I just can't make sense of some of the things you are trying to make a point about. And that's OK, miscommunication happens. However, one thing you said I did understand and it's undoubtedly incorrect. I know - you said it about me; essentially that I shouldn't hide behind the "past is the past" concept. I'm not hiding behind anything! And your contention of 'that statement is invalid' is incorrect by default alone, as well as in principle, because the past just happens to be the past. The only thing I see valid about the past as it concerns the present is what was learned from successes, learned from mistakes, and laws that are carried over as yet unchanged. The past is NOT an excuse to do wrong in the present (read this sentence a few times if you find that concept challenging - it's true and it's important). Furthermore, when will you and a few others get the concept that the complaints about Indian fishing aren't about their agreed upon rights. It's about the wrongs of the Gov., Tribal Comm.'s, and some lawless individual netters. Read "share the fish in common with" (signed Treaties), and "split the fish deemed harvestable equally" (Federal Court Treaty review mandate), and then read about the "Col. Tribes get 13% of the springers, everyone else combined gets 2%". There it is. What's so difficult to understand about this mistake?

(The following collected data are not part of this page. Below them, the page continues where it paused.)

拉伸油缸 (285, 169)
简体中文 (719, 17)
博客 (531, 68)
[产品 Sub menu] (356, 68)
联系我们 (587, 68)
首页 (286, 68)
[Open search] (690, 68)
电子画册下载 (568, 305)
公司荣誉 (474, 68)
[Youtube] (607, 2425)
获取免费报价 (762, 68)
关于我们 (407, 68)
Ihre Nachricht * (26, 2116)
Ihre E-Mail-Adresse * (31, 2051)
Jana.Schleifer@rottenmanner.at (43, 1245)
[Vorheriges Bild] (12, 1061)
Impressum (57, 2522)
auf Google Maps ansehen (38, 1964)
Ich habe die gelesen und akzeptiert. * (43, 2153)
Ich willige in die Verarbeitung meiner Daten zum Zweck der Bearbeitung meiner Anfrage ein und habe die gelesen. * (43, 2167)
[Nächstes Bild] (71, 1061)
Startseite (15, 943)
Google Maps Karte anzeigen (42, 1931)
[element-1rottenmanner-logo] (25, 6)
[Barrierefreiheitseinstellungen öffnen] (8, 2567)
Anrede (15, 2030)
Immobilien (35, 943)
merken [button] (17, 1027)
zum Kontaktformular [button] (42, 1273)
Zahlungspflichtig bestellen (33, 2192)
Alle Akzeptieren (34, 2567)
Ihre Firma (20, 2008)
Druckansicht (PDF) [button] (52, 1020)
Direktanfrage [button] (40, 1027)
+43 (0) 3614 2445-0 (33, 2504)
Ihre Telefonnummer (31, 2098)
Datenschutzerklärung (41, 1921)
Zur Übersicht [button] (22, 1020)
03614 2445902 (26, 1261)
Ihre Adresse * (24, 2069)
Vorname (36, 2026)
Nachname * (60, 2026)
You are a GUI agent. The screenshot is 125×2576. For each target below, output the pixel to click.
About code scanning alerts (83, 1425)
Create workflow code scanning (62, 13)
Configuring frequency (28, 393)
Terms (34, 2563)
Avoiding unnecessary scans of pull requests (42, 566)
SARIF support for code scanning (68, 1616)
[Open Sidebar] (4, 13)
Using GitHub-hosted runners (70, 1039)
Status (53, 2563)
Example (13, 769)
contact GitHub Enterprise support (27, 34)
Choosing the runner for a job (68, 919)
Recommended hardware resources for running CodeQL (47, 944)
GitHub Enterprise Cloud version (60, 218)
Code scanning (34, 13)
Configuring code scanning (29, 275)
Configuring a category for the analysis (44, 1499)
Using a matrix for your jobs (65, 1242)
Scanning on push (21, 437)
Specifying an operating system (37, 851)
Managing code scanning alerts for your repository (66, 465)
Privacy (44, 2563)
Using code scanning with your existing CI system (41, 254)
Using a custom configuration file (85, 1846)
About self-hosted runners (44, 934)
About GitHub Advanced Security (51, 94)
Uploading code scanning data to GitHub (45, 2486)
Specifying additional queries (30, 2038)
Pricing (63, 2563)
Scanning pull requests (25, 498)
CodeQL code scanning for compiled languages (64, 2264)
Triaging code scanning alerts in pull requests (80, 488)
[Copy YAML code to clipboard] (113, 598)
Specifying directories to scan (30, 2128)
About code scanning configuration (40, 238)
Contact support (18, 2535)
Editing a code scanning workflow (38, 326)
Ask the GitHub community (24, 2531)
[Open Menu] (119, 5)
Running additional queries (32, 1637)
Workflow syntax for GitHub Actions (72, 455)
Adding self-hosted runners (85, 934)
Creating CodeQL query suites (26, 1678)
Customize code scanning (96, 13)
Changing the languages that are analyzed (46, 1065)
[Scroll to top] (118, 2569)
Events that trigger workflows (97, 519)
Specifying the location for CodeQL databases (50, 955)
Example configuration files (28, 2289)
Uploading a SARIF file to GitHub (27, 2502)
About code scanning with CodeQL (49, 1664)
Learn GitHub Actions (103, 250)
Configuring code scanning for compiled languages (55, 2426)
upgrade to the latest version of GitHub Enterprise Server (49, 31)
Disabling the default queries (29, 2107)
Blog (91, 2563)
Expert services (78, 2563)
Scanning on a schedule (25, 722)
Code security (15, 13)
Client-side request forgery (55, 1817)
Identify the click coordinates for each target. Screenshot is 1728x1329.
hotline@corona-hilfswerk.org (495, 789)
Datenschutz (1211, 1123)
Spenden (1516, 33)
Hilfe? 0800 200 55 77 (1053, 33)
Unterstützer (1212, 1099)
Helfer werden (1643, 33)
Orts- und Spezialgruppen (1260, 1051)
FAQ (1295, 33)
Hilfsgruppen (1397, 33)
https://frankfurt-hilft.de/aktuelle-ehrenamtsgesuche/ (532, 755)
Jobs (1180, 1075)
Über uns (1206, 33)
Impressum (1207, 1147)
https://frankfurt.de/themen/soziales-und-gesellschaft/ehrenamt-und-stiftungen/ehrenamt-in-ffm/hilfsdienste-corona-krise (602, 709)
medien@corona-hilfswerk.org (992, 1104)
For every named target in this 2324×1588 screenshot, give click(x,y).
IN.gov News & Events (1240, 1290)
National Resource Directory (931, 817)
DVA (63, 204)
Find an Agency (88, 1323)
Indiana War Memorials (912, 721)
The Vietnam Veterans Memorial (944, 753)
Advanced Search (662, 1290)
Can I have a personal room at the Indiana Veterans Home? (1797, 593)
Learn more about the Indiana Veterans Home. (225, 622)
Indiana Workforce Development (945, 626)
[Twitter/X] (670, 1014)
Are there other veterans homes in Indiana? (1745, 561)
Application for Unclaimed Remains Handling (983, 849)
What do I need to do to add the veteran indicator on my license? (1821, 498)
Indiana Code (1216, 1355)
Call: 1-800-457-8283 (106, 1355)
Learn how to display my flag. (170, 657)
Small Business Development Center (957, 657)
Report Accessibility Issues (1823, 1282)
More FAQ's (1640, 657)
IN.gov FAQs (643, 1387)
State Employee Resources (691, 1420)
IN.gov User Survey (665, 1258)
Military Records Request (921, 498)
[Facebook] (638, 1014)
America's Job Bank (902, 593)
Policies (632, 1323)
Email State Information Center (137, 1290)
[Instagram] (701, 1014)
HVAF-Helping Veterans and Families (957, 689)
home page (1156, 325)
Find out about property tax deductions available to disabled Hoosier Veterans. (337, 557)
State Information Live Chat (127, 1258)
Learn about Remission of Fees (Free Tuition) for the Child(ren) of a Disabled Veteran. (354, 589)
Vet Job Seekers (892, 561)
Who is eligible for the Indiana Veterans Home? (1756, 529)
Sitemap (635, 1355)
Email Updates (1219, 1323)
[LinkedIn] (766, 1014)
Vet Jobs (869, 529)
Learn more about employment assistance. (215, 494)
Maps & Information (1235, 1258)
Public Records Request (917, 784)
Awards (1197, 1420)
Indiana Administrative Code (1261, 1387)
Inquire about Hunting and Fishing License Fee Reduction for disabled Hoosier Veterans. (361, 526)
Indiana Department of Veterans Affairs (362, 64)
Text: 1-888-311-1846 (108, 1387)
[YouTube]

That may be correctable in the near future. ...

Back to the thread purpose for a minute ... if the Native American Tribes (particularly the members involved in fish netting negotiations) and the sportfishers can gain a better understanding of each other and learn to communicate better, chances would be better to come to more agreeable fishing allocation fairness; even if the chances aren't real high for a complete agreement. I have e-mail invited members of Columbia Tribes and NW Washington Tribes to access and read these posts here and on the Piscatorial BB. I explained that moderators will take out any inflamatory blatant racist posts. Several are already registered on Bob's site. But so far they have chosen not to reply, except one post on Bob's BB. I still hope they will. If they don't I'm sure most here will credibly figure they haven't because they won't be able to rightfully defend against the wrongs brought forth within this thread. And perhaps aren't interested in improving communication. If they were to invite me and/or some other members with varying views here to come up and visit with them about all this at their place, wouldn't we go and cummunicate; along with an unbiased rep of the media? I sure think so. ... I did finally come up with the e-mail address of Mr. Randy Settler, the high up Yakama official mentioned in the Tri-city Herald article by Mike Lee. He was the Tribal official that was involved in sending the Raindance bill to the BPA. I sent him an invitation to join our discussion, along with any pertinent Tribal members (sent 5/24/01). The Yakamas are members of the Columbia Inter-Tribal Fish Commission and one of the most involved Tribes in Col. fish netting allocation negotiations. Hopefully they won't also avoid communication. In case any of them ask me anything on here, I will be gone up to B.C. from early this Sunday to about late Wednesday or Thursday to fish for saltwater chinooks that will have no net marks on them. I hope when I get back to see Indian participation on here. And kept civil and productive by all. That would be great!